Nov 05 2020

New systems, new risks

The shift to an increasingly low-carbon grid will continue to bring major structural changes to electricity systems around the world and, with it, new challenges in managing security on various levels.

At the same time the increasing electrification of the economy with electricity expected to play a bigger role in heating, cooling and transport as well as digitally integrated sectors such as communication will also place energy security higher on the policy agenda, according to a new assessment by the IEA.

The power landscape is undergoing significant change and is being shaped by factors such as the growing role of variable renewables (VRE), decreasing thermal generation, falling contributions from traditional low-carbon sources, such as nuclear, increasing digitalisation and climate change.

In its new report Power Systems in Transition[i] the IEA has reviewed threats to energy system security that will need to be managed in coming decades. And policy makers and system planners will need to increasingly consider:

  • New measures to ensure operational security and longer-term system adequacy
  • Emerging cybersecurity risks
  • The need for greater resilience against climate change impacts, including extreme weather events.

The combination of these factors will alter the potential impact and likelihood of electricity supply interruptions and will put pressure on parts of the electricity security framework.

Some of the trends identified in the IEA report and their potential impacts on system security are shown in Figure 1 below.

Figure 1: Electricity system trends and potential impacts on aspects of electricity security

 

Source: IEA

Trends will alleviate some system security concerns, while increasing others and future electricity security frameworks will need to contend with these.

Greater variability

The integration of increasing amounts of variable renewable energy (VRE) has introduced a range of transitional challenges.  The report argues that VRE integration goes through six phases based on its evolving impact on the energy system, which is illustrated in figure 2 below.

The shift to solar PV and wind implies a shift from conventional rotating generation to inverter-based generation and as a result in phase 4 with a high share of VRE, the system faces challenges in maintaining stability, including ensuring enough inertia while keeping overall system costs down. Reliability services required to keep the lights on will need to evolve in response to the increased VRE penetration.

Figure 2: VRE integration phase assessment

Source: IEA

Governance frameworks will play a critical role with government and regulators needing to update legal and regulatory requirements.

# Instructions:
1. List every factor that the electricity security article above says is shaping the power landscape.
2. Please output the part of the electricity security article that starts at "At the same" and ends at "and climate change.".

# Data section:
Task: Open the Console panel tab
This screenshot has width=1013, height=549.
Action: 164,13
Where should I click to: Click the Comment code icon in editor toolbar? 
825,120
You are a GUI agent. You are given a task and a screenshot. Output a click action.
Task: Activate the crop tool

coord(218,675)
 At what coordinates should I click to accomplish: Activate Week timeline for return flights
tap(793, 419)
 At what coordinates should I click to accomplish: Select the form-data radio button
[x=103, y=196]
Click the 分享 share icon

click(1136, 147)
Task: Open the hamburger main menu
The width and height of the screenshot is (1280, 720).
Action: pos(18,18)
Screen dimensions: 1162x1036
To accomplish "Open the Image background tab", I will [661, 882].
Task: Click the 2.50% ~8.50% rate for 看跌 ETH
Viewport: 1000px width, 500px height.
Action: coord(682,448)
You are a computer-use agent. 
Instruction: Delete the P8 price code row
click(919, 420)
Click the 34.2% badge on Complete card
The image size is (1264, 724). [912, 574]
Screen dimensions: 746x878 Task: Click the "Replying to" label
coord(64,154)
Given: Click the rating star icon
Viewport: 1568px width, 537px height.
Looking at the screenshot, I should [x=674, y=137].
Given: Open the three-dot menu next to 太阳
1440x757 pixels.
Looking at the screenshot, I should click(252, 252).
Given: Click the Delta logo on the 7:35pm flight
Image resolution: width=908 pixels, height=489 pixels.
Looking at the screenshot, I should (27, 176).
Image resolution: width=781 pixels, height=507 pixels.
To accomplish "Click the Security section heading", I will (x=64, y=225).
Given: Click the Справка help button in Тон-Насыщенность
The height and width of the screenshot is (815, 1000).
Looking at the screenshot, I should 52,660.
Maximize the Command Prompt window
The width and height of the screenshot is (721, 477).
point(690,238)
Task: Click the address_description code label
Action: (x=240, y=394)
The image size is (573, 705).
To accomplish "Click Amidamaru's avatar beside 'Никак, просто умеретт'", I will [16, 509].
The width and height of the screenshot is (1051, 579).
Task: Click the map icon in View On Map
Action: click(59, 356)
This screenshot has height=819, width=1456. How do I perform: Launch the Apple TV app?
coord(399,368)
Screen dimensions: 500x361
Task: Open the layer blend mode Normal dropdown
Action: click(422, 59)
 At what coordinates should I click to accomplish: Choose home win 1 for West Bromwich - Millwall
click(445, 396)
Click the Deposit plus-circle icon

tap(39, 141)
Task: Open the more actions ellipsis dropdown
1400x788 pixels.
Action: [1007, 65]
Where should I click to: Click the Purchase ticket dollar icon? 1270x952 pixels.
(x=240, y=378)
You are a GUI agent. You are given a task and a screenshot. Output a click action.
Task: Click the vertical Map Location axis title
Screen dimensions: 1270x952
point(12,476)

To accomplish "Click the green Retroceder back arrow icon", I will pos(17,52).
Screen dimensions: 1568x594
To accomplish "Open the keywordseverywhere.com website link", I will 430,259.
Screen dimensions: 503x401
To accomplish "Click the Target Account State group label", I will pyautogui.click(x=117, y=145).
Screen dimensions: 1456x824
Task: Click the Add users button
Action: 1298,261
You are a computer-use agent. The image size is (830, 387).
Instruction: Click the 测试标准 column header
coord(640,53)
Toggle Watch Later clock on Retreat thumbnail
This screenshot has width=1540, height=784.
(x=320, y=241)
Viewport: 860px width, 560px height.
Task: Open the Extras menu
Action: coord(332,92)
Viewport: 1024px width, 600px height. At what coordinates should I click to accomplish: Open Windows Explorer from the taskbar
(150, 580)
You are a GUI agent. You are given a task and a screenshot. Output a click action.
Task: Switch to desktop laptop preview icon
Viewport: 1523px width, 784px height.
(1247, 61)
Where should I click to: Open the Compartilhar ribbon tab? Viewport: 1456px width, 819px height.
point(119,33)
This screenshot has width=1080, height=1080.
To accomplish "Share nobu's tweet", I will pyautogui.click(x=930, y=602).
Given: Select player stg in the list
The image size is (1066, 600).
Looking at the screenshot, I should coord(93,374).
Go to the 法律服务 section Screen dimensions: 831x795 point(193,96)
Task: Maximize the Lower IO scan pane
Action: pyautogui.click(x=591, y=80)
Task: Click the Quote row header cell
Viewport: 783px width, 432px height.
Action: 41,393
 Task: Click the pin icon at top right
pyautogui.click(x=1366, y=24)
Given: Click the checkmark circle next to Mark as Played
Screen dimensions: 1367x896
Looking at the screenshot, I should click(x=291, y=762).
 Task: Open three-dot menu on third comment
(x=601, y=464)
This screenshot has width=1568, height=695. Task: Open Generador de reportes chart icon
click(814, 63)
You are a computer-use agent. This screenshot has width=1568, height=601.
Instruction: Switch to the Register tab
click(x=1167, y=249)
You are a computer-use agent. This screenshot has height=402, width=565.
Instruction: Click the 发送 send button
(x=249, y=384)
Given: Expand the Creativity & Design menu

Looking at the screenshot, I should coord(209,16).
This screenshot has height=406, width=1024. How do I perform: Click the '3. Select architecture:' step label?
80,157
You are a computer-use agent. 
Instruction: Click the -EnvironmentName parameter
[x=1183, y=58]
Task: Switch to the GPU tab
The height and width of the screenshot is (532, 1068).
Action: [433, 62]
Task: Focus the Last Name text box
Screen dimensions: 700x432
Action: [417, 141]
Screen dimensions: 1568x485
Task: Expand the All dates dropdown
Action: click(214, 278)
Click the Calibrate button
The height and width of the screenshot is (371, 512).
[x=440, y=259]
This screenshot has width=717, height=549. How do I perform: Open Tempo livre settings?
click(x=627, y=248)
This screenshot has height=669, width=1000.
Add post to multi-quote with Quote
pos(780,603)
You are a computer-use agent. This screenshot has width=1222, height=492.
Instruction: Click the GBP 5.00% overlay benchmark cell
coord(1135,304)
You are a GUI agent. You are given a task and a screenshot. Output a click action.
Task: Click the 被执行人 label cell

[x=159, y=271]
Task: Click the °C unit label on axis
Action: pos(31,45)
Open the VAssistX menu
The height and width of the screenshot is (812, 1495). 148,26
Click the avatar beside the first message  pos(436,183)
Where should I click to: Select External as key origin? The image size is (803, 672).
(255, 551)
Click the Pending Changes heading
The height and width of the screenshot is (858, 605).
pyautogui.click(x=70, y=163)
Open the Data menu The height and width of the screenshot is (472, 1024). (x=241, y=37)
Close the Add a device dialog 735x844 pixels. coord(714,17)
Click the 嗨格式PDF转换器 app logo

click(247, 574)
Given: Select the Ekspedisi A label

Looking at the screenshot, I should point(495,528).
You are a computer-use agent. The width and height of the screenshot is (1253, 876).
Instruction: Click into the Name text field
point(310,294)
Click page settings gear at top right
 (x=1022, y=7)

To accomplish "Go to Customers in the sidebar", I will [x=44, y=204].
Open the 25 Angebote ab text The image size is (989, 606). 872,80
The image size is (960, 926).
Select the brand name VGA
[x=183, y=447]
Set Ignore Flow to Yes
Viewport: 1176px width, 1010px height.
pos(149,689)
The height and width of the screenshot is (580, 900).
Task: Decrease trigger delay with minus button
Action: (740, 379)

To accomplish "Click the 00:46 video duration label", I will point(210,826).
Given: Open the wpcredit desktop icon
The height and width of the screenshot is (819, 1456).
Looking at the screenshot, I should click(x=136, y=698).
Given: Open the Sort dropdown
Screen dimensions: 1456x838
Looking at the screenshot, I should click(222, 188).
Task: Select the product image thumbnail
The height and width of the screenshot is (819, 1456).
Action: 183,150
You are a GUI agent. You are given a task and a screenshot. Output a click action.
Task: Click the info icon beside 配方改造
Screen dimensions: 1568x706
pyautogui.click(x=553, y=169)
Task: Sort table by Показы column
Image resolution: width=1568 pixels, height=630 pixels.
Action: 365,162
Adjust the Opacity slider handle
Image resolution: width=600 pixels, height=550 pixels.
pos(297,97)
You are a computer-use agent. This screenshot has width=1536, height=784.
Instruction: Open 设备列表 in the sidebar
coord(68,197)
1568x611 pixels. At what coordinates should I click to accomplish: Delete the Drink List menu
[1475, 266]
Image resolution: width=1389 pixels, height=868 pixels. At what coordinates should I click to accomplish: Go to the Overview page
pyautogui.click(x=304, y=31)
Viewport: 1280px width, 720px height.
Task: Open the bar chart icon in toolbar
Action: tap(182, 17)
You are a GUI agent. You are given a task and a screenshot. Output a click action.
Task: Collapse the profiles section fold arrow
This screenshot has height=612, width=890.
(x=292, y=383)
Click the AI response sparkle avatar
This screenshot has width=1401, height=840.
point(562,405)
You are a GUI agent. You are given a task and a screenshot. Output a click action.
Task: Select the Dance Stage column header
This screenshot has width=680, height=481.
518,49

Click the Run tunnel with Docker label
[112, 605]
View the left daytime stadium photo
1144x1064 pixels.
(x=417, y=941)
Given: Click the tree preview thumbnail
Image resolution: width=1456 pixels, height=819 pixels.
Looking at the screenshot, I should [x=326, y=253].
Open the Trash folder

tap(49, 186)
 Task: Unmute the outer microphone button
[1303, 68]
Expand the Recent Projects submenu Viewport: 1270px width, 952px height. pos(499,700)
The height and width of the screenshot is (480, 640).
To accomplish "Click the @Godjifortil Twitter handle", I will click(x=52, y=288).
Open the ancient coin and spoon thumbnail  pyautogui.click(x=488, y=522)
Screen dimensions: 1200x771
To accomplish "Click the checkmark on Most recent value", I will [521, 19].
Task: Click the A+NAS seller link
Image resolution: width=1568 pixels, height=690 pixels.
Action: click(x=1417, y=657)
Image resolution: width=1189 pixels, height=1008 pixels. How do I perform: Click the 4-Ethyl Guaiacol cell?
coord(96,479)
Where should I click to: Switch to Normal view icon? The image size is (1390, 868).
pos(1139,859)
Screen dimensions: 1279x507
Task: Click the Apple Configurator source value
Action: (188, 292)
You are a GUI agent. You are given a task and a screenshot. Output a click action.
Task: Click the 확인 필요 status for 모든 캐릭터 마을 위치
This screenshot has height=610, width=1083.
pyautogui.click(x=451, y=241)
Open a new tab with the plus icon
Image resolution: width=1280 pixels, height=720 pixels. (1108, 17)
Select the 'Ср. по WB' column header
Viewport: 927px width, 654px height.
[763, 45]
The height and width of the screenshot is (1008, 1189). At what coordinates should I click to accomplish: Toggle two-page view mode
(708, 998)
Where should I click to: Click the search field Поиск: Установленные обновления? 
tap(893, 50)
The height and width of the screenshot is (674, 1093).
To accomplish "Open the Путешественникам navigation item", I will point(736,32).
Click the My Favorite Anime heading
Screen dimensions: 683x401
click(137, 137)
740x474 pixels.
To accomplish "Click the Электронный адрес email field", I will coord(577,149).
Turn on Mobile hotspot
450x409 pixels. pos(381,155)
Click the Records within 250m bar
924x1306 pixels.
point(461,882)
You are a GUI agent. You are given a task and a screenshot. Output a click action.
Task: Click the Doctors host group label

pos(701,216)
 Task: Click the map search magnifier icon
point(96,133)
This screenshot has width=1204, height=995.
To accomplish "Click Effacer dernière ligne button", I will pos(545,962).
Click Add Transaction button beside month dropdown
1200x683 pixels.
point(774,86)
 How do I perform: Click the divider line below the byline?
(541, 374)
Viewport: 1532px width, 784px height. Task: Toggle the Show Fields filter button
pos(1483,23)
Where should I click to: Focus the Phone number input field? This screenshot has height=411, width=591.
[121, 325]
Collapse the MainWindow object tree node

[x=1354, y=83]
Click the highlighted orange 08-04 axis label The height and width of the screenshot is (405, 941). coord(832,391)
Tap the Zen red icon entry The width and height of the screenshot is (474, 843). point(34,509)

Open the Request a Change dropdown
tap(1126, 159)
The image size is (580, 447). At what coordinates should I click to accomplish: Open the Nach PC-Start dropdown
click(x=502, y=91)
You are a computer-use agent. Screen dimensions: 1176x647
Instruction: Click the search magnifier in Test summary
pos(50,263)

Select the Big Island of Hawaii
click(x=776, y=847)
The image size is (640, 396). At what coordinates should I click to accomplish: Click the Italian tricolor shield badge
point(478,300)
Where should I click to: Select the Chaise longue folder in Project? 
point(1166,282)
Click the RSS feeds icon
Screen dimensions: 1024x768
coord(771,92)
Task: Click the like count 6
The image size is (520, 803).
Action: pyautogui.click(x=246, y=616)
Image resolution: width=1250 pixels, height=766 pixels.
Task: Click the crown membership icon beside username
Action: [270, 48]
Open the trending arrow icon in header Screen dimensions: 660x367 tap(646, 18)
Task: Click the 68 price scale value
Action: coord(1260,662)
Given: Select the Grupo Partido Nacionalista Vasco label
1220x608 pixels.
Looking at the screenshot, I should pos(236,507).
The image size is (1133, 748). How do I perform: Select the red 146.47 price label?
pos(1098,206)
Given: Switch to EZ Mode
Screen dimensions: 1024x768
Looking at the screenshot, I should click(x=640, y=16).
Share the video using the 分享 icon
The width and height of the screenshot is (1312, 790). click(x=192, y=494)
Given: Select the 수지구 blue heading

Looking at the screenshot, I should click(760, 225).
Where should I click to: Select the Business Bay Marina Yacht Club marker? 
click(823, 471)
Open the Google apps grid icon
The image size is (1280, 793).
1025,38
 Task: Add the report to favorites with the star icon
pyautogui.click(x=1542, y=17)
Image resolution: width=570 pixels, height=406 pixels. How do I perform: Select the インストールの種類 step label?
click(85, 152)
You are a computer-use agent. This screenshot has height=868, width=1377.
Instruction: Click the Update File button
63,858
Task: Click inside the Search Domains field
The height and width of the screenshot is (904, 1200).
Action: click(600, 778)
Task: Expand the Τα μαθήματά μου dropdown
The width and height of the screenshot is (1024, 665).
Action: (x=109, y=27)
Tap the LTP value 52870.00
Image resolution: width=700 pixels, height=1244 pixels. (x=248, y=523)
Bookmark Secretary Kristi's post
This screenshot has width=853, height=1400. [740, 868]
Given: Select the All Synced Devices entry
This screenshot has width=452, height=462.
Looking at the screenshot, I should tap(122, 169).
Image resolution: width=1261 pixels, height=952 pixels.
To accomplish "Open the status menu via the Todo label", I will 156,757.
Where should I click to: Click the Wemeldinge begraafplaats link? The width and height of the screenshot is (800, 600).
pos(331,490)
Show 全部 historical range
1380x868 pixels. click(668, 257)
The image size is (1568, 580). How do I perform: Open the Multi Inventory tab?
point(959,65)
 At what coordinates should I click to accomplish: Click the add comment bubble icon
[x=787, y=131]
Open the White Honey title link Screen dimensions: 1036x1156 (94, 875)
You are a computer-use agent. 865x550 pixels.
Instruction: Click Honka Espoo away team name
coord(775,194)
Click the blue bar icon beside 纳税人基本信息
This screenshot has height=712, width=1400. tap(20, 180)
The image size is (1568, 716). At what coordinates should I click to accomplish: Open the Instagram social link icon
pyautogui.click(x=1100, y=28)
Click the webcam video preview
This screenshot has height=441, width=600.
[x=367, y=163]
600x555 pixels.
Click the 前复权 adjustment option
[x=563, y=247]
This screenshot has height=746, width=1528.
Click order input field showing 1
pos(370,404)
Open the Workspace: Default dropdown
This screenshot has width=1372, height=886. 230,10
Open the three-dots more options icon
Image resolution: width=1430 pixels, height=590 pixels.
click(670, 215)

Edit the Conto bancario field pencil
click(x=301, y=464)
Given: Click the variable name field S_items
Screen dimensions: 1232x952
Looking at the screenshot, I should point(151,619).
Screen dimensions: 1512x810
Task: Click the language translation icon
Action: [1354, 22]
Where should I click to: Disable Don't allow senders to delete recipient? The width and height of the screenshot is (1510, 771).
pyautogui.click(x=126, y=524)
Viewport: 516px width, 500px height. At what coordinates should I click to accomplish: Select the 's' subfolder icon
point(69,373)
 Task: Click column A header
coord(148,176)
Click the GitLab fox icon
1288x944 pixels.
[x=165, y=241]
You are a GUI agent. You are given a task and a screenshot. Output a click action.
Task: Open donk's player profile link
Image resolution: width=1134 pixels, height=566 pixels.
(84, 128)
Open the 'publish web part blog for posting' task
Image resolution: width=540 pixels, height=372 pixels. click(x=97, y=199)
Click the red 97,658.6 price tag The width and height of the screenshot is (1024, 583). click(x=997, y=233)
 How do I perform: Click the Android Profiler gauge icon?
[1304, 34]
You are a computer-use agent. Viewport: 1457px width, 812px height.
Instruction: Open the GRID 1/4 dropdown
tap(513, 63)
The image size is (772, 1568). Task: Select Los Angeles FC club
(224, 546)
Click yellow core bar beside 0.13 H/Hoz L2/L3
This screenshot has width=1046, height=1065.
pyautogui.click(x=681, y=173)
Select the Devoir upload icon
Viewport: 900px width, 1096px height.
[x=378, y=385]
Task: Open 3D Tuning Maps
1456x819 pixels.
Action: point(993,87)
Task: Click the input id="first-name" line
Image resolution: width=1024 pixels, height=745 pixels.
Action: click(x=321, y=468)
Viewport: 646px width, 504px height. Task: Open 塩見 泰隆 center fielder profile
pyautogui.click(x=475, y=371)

# Task-by-task results:
1.
- The growing role of variable renewables (VRE)
- Decreasing thermal generation
- Falling contributions from traditional low-carbon sources, such as nuclear
- Increasing digitalisation
- Climate change

2.
At the same time the increasing electrification of the economy with electricity expected to play a bigger role in heating, cooling and transport as well as digitally integrated sectors such as communication will also place energy security higher on the policy agenda, according to a new assessment by the IEA.

The power landscape is undergoing significant change and is being shaped by factors such as the growing role of variable renewables (VRE), decreasing thermal generation, falling contributions from traditional low-carbon sources, such as nuclear, increasing digitalisation and climate change.